Der vorliegende Artikel richtet den Blick auf die Aneignungsprozesse und rückblicken­den Deutungen von Lehramtsanwärtern im Vorbereitungsdienst zum Studienelement des Schulpraktikums. Anhand eines exemplarischen Einzelfalles sollen Einblicke in die bio­graphische Relationierung von Schulpraktika und Praxiserfahrungen dargestellt werden. Es wird betrachtet, wie eine Lehramtsanwärterin ihr Schulpraktikum aus der Perspektive des Vorbereitungsdienstes biographisch verarbeitet und reflektiert.

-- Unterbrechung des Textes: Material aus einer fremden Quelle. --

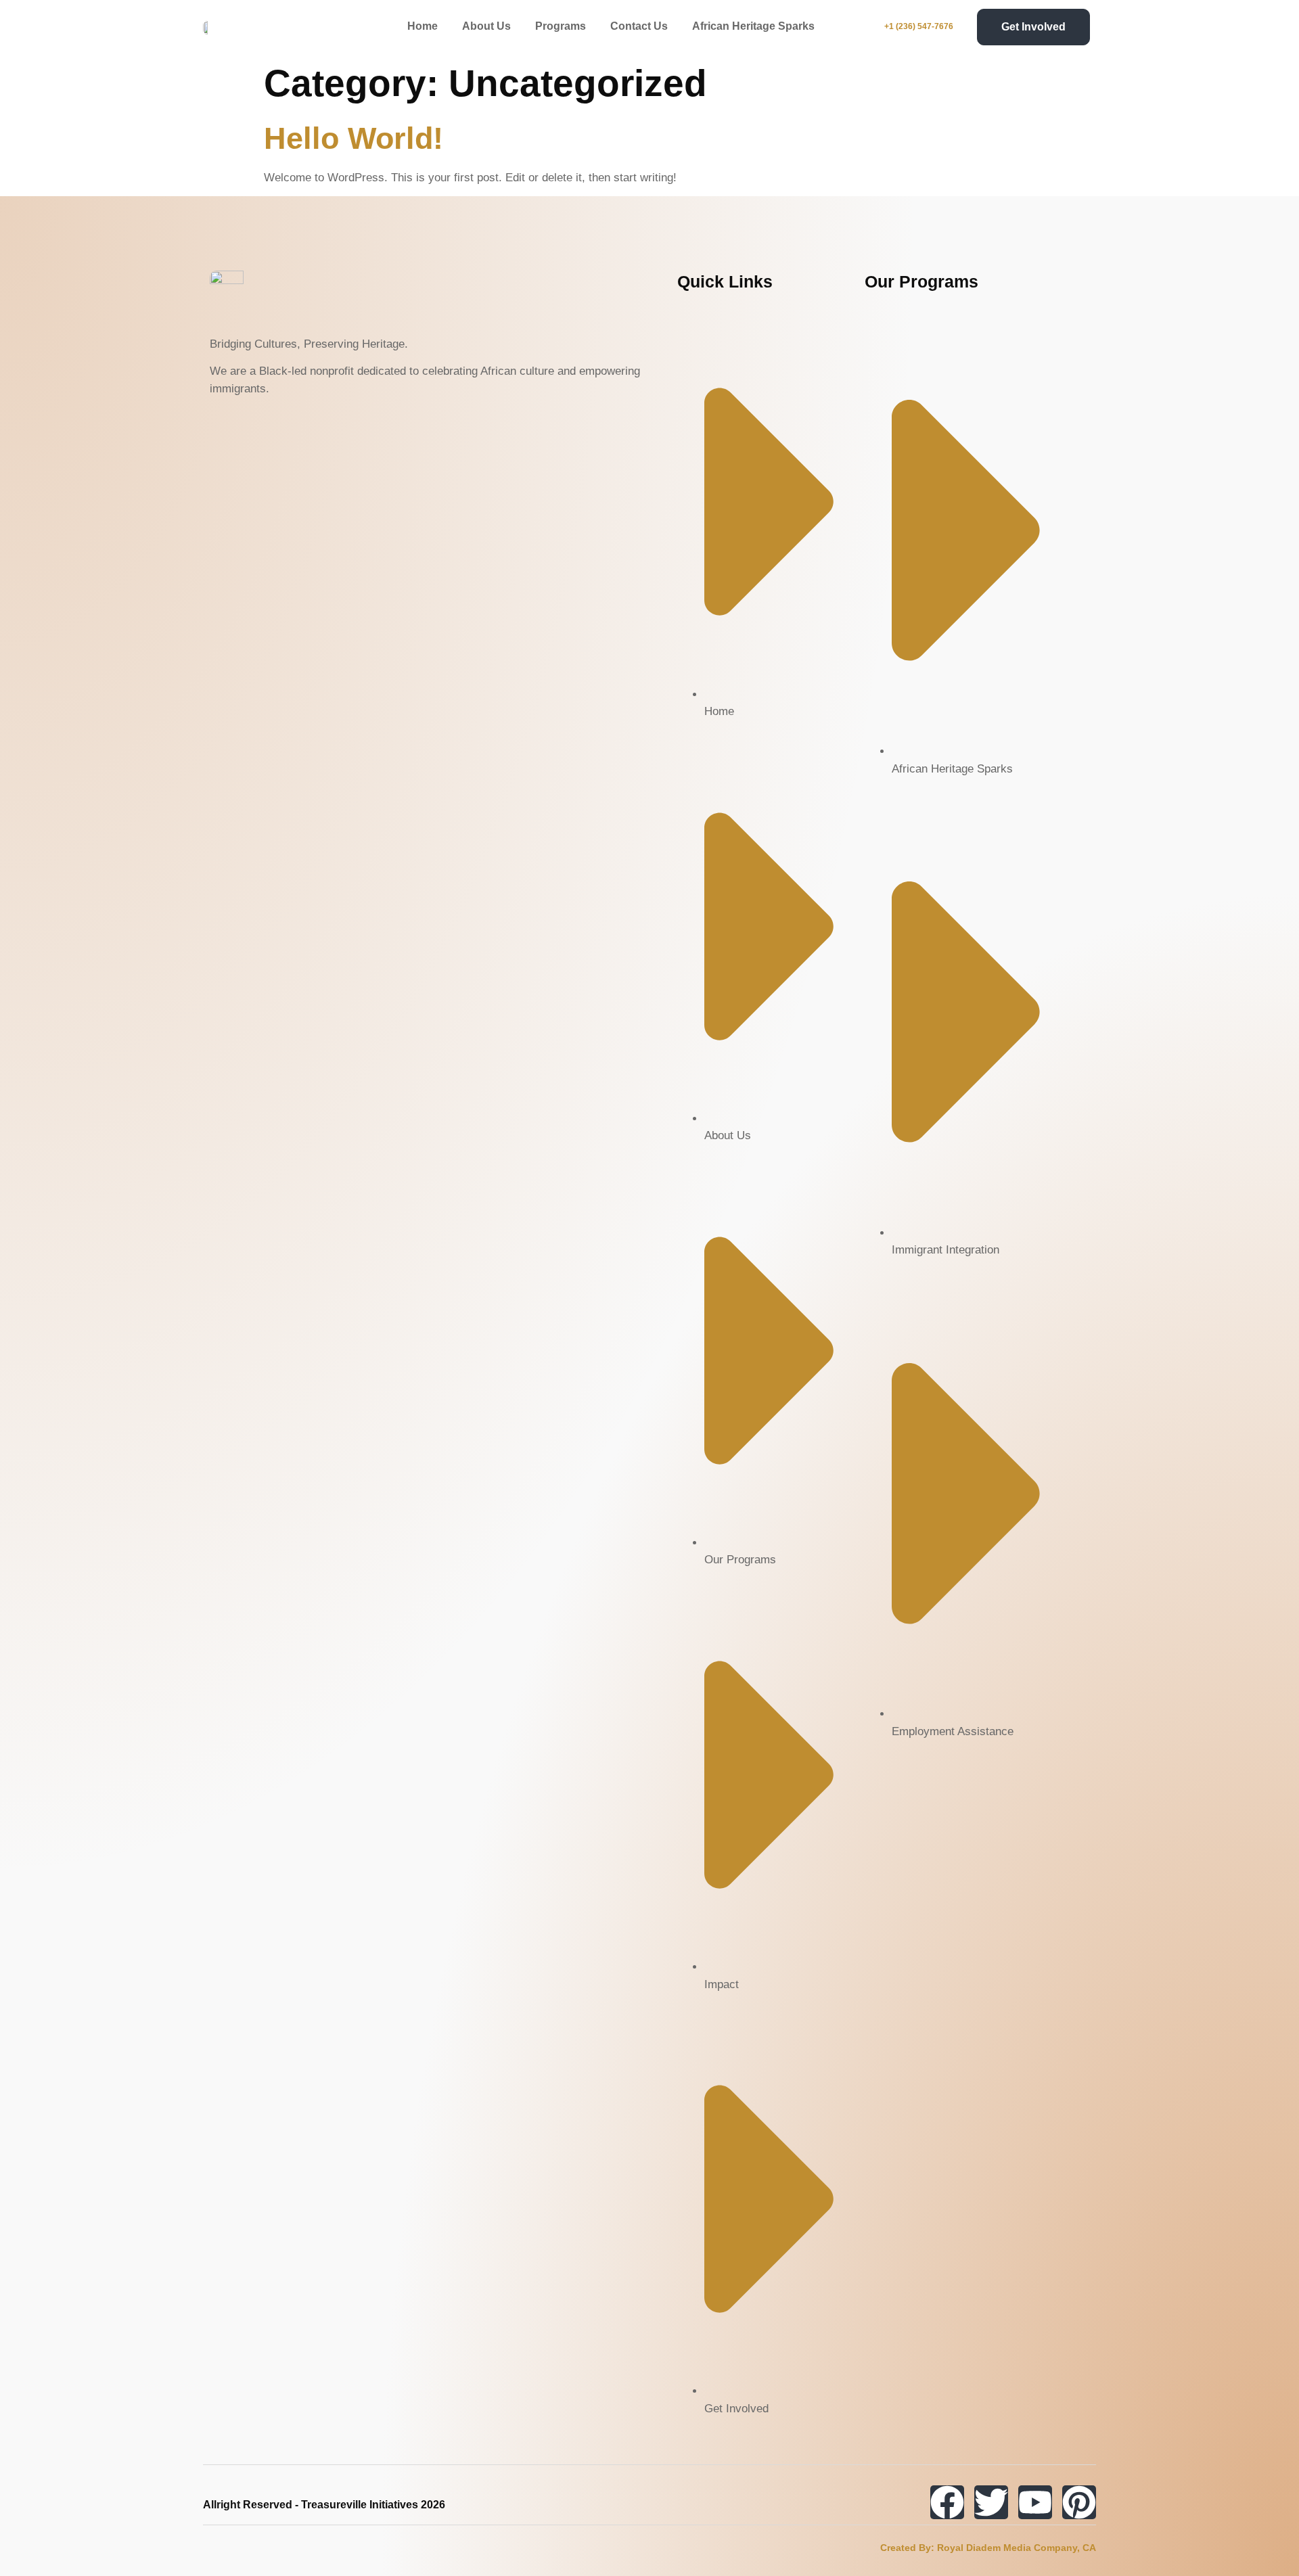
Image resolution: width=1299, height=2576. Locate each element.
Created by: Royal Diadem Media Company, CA (988, 2547)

Daraus sollen Schlussfolgerungen für die universitäre Lehrerbildung gezogen werden. (…) Anhand konkreter Fallmaterialien aus zwei berufsbiographischen Interviews mit Lehramtsanwär­tern des Grund- und Sonderschullehramtes wird anschließend rekonstruiert, auf welche dominanten Erfahrungen sich die Lehramtsanwärter im Rückblick beziehen und welche Erkenntnisse hieraus über das Studienelement „Schulpraktikum“ gezogen werden kön­nen. (…)
Es ist anzunehmen, dass das Praktikum als strukturelle An­forderung auch signifikanten Einfluss auf solche globalen biographischen Prozesse haben kann. Wie sich die strukturellen Bedingungen der Praktika in welcher Form auf die bio­graphische Entwicklung von Studierenden auswirken, ist daher eine noch offene For­schungsperspektive.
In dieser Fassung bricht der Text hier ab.